## TEXT
***

# If You Watch Only Men's Soccer, You're Not A Real Soccer Fan



## outside! (Jul 24, 2018)

https://www.huffingtonpost.com/entry/opinion-luther-womens-world-cup-sexism_us_5b573017e4b0de86f490b06a


----------



## mirage (Jul 24, 2018)

Okay guilty.  Don't watch women's soccer, WNBA, women's golf (don't watch mens either but....).  Did try to watch lingerie football during the Super Bowl half time several years ago but it was simply too stupid and gave up.

Did watch both mens and women's World Cup Rugby 7 this past weekend though!!

Incidentally, I do watch women's figure skating and gymnastics and not mens figure skating or gymnastics so that should make the score more even....right?


----------



## El Clasico (Jul 24, 2018)

I watch both because I have a vested interest in both and because I have to enjoy watching both for what they are. The problem with the article is that the author attempts to guilt people into watching women play and implies that there is not difference other than the gender of the players. That does the sport a did-service because the author just comes off as uninformed, an a$$hole, or someone with an agenda. It is not the same game.  Am I not a true fan because I don't watch MLS? Would you compare MLS to EPL or La liga? The argument makes the author look bad and doesn't help.


----------



## LASTMAN14 (Jul 24, 2018)

***

## EXCERPTED RECORDS
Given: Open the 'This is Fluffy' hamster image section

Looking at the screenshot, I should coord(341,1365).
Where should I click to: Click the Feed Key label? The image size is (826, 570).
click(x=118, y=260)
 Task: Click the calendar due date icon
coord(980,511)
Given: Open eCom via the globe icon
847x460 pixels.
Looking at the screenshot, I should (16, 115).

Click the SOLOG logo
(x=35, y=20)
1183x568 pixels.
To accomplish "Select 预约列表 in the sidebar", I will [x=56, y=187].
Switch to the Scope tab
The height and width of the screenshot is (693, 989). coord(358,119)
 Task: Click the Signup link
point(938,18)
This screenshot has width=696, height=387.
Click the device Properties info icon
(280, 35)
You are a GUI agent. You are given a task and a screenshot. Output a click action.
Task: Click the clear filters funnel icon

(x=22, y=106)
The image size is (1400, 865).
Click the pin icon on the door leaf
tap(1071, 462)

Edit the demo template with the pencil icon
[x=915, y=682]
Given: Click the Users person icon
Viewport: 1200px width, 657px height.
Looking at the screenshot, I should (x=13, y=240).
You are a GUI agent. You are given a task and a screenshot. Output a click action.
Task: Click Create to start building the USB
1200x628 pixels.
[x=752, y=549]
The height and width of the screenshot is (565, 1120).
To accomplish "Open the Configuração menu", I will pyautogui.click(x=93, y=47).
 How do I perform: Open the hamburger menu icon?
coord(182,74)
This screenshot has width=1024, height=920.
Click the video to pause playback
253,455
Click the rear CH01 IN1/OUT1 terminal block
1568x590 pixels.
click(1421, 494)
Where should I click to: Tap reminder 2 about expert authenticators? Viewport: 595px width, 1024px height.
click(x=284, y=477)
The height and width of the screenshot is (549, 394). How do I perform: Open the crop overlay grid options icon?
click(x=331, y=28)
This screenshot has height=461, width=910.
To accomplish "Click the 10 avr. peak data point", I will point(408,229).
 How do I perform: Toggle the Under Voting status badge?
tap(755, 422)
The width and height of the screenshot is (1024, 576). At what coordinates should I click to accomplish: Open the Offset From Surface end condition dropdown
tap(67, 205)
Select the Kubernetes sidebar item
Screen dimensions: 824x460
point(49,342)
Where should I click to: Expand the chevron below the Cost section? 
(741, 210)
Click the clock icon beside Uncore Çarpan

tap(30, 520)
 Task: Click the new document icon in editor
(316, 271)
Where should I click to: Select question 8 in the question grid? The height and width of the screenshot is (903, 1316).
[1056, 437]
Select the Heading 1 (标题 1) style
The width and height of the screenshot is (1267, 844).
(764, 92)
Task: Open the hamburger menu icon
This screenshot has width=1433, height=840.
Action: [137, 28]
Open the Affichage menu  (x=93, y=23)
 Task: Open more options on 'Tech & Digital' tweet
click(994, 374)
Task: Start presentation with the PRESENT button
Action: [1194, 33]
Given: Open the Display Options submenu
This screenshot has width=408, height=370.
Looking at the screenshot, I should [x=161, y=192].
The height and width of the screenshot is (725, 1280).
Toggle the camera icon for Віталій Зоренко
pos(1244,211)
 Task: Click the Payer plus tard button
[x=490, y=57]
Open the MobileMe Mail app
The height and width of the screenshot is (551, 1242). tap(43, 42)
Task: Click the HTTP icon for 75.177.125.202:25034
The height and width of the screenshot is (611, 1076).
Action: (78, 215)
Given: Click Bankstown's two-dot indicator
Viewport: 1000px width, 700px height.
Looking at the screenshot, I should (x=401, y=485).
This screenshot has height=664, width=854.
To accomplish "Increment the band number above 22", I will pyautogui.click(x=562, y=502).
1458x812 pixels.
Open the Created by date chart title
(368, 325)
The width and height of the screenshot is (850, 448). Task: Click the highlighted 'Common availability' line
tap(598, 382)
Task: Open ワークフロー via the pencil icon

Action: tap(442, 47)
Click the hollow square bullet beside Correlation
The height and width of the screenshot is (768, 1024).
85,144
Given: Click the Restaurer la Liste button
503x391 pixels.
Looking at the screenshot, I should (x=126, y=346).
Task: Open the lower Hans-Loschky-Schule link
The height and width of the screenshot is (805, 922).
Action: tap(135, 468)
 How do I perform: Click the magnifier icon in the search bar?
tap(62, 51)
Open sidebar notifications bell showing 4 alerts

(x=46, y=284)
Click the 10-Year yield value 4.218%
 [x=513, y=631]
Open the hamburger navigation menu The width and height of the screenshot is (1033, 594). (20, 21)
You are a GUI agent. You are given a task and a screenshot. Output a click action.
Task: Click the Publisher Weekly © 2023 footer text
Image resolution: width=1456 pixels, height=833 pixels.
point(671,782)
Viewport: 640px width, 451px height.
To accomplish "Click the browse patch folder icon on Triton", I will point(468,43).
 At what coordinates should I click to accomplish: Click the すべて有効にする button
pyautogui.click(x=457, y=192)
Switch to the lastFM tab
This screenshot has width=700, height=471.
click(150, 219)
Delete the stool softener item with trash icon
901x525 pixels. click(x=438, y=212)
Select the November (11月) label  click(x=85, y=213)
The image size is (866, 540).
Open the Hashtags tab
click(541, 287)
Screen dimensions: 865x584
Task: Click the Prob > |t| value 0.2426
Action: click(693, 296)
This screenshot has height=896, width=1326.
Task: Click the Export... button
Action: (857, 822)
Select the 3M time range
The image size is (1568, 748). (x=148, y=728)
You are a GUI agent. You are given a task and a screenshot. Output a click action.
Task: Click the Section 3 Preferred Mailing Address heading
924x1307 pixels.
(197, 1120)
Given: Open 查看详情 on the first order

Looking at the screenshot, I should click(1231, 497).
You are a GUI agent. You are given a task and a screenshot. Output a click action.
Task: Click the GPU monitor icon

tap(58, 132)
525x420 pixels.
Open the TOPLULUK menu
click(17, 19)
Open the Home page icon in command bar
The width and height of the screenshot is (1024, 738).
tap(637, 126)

***

## COMPLETE THE FOLLOWING
a. Translate this sentence from the soccer thread into Spanish: "The argument makes the author look bad and doesn't help."
b. In the soccer thread, which two women's sports does mirage say they watch while not watching the men's versions?
c. Retype the soccer thread, everything from "I watch both" down to "LASTMAN14 (Jul 24, 2018)".
The lines come from a separate source.

## TASK RESULTS
a. El argumento hace quedar mal al autor y no ayuda.

b. Figure skating and gymnastics.

c.
I watch both because I have a vested interest in both and because I have to enjoy watching both for what they are. The problem with the article is that the author attempts to guilt people into watching women play and implies that there is not difference other than the gender of the players. That does the sport a did-service because the author just comes off as uninformed, an a$$hole, or someone with an agenda. It is not the same game.  Am I not a true fan because I don't watch MLS? Would you compare MLS to EPL or La liga? The argument makes the author look bad and doesn't help.


----------



## LASTMAN14 (Jul 24, 2018)